Hi all,

I've been working with different patches and trying to move patches back and forth between different Unix and Windows machines for testing and it's a bit of a pain. Going either way, line-ending conversion is necessary.

When going from Unix to Windows, it requires changing the LFs to CRLFs by opening in wordpad (but not notepad) and saving to change the line endings or doing "perl -p -e 's/\r/\n\r/g' < in.patch | patch".

When going from Windows to Unix, you have to convert the line endings with "perl -p -e 's/\n/\r\n/g' < in.patch | patch -p0". This would seem to be adding another carriage return to the CRLF, but that's what works for me. And sometimes I can't get it to work at all, and it seems to depend on how forgiving that particular machine's patch command can be. (Unix here refers to Linux, Mac OS X, or Solaris, I get pretty much the same results on any platform)

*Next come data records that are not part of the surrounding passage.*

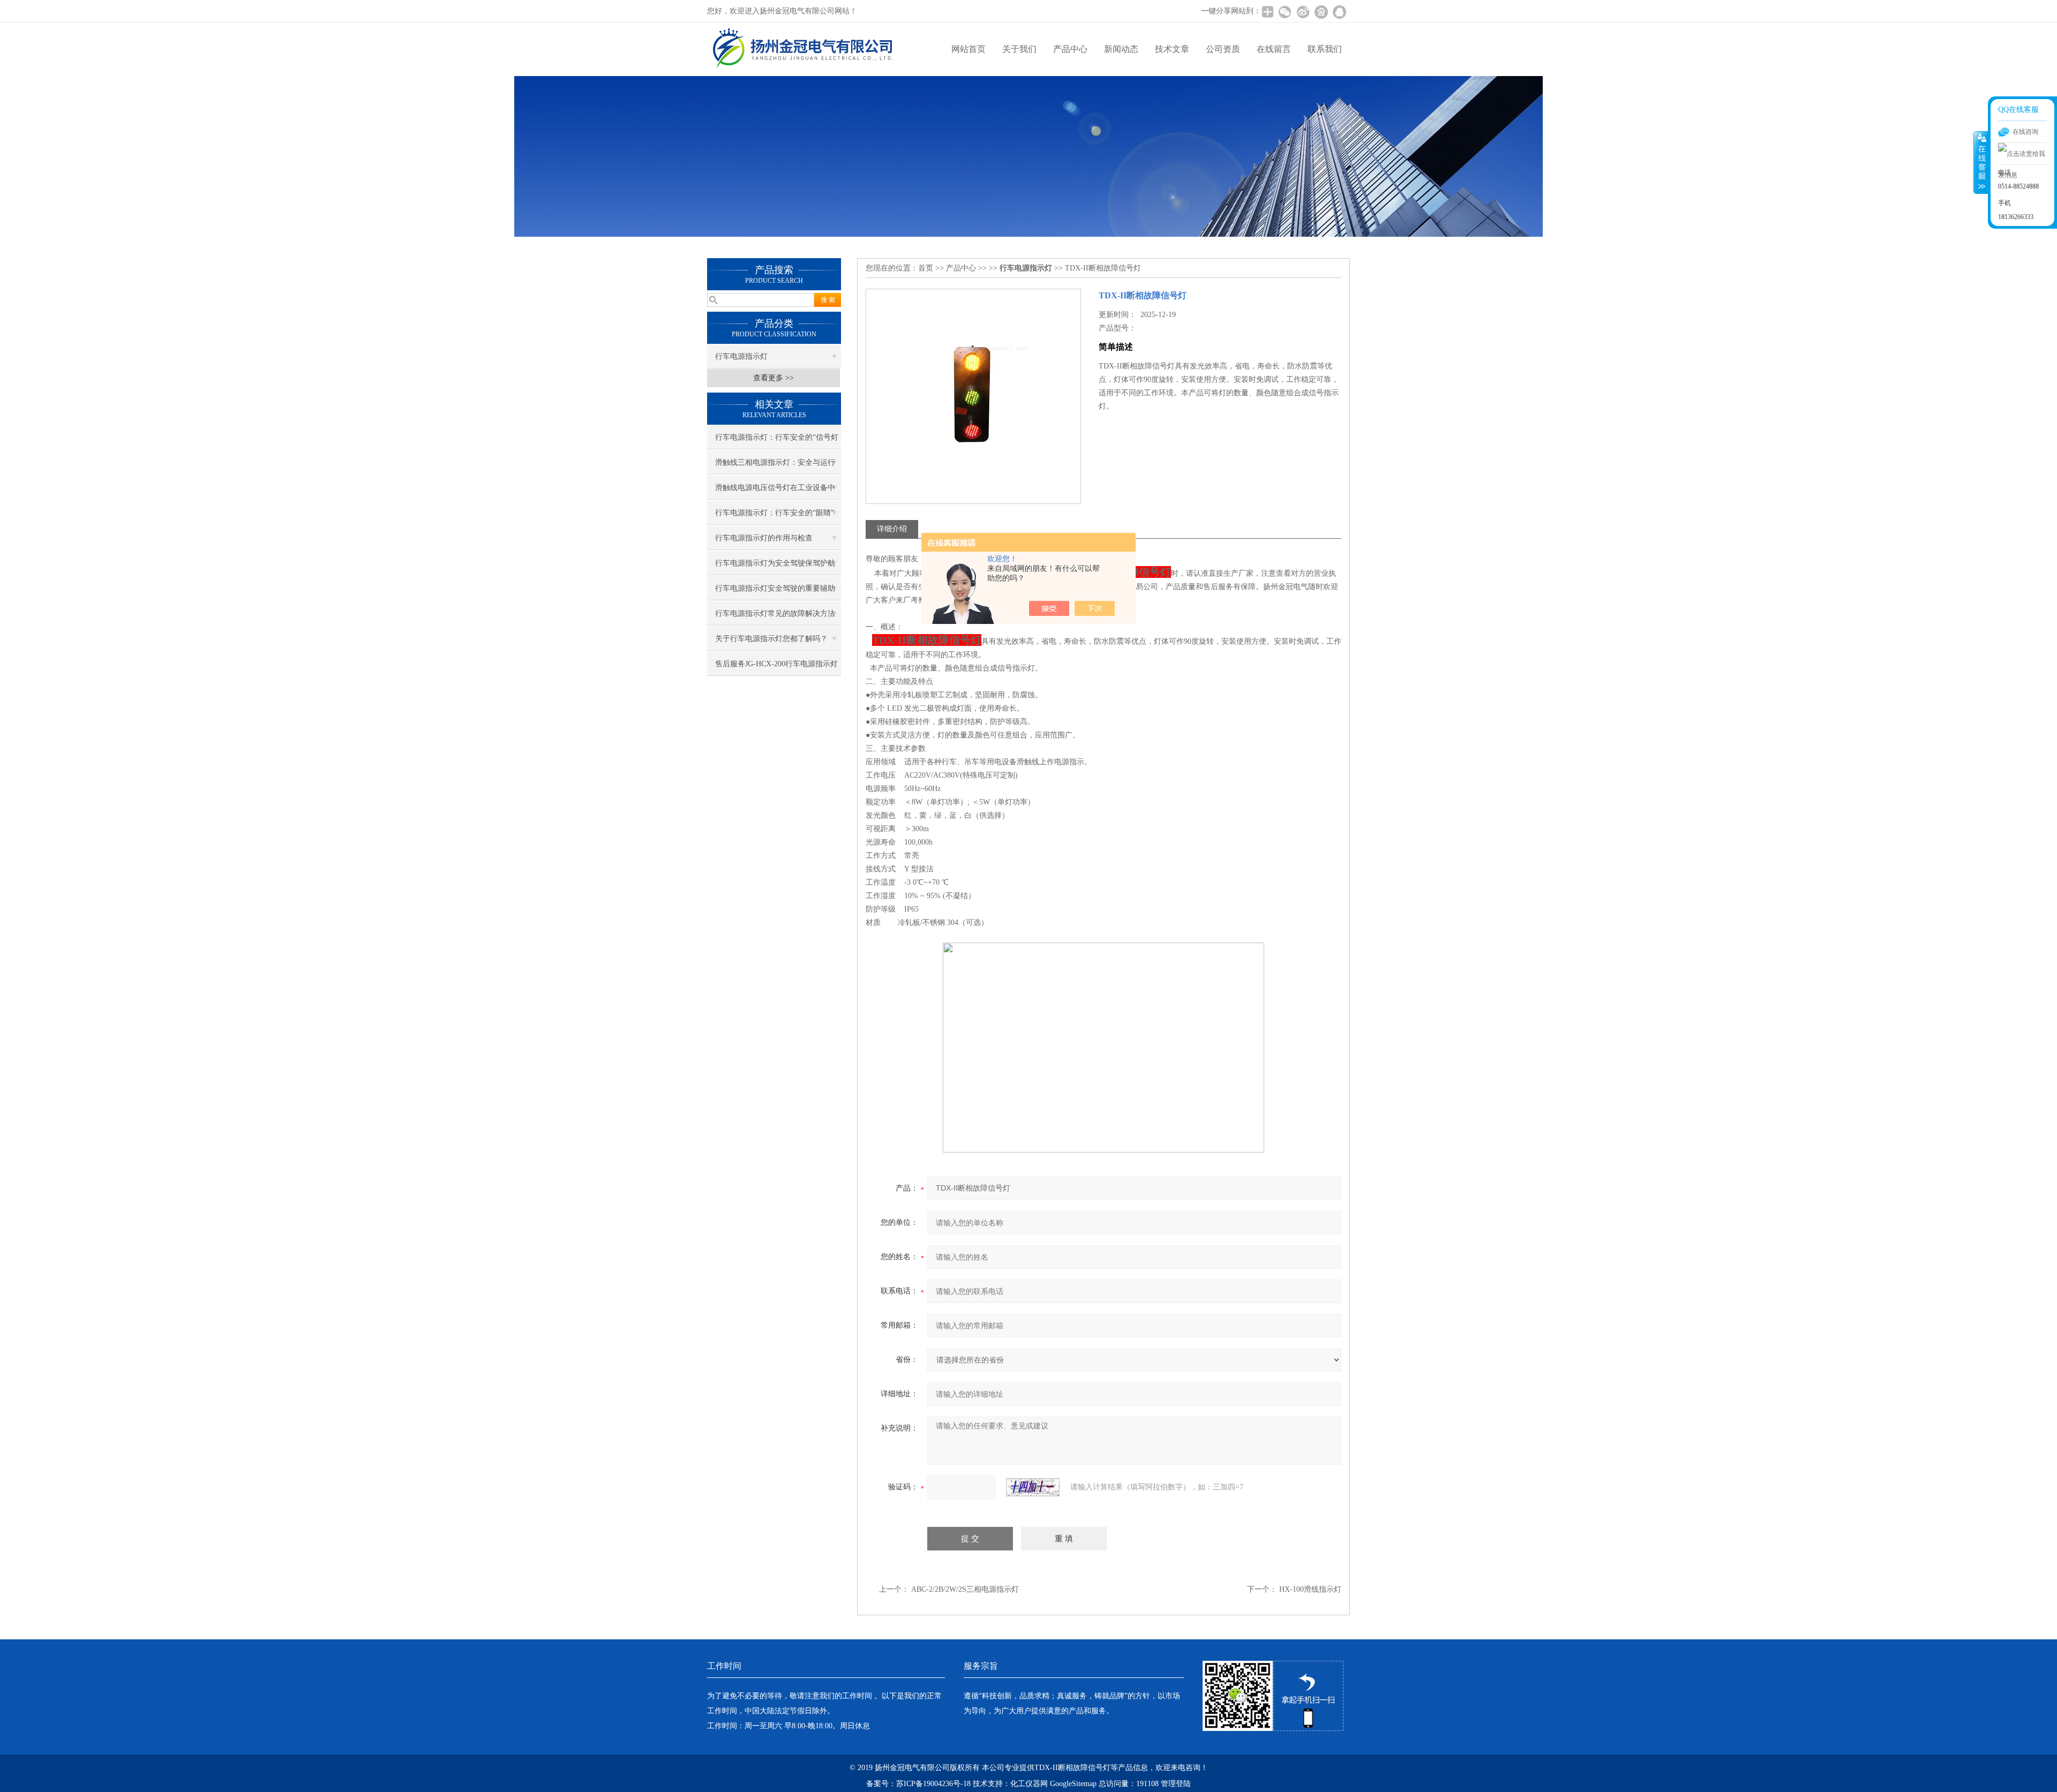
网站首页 (968, 49)
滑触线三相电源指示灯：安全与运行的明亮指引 (775, 466)
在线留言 (1274, 49)
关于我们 (1019, 49)
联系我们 (1325, 49)
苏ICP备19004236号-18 (933, 1784)
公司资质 (1223, 49)
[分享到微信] (1284, 11)
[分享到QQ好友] (1339, 11)
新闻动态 (1121, 49)
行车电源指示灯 (741, 356)
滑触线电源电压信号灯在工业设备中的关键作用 (775, 492)
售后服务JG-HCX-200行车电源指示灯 (776, 664)
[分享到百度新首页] (1320, 11)
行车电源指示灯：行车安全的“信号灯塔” (776, 441)
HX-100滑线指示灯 (1310, 1589)
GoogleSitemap (1073, 1784)
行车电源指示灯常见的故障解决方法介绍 (775, 617)
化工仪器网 (1029, 1784)
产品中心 (1070, 49)
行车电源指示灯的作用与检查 (764, 538)
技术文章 (1172, 49)
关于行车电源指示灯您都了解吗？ (771, 639)
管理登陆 (1176, 1784)
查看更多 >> (773, 378)
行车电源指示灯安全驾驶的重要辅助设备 (775, 592)
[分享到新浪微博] (1302, 11)
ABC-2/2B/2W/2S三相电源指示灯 (965, 1589)
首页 (925, 268)
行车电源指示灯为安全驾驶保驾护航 (775, 563)
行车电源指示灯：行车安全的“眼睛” (774, 513)
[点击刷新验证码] (1033, 1487)
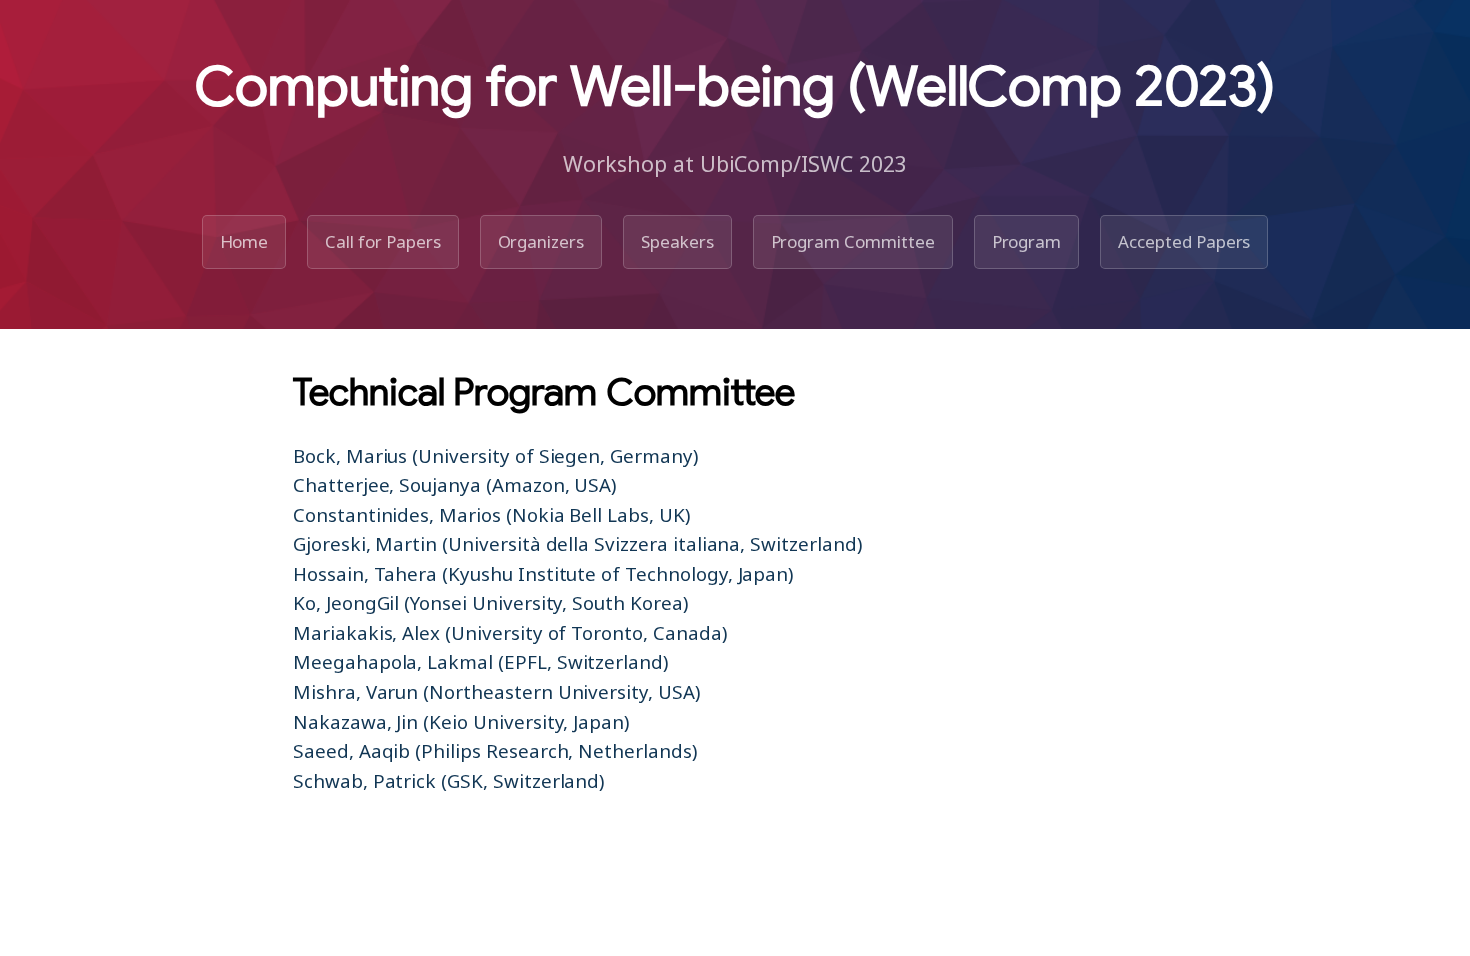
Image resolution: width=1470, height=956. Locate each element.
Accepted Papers (1184, 241)
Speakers (677, 241)
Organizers (541, 241)
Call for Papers (382, 241)
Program (1027, 241)
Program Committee (853, 241)
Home (244, 241)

Applying patches from mail is usually not a problem, but only because my native mail programs converts the line endings for me. However, some mail programs word wrap the patch and truncate the lines where patch does not expect them to be broken, thus causing patch to choke at the first place where word wrap occurs. This just may be user error on my part, or maybe the mail program isn't paying enough attention to the headers.

So, question is: is there a way to get around having to convert the line endings? Some magic option to patch to tell it to ignore the line endings in the patch and affected files? Or is this just the pain of working in a mixed Windows/Unix environment?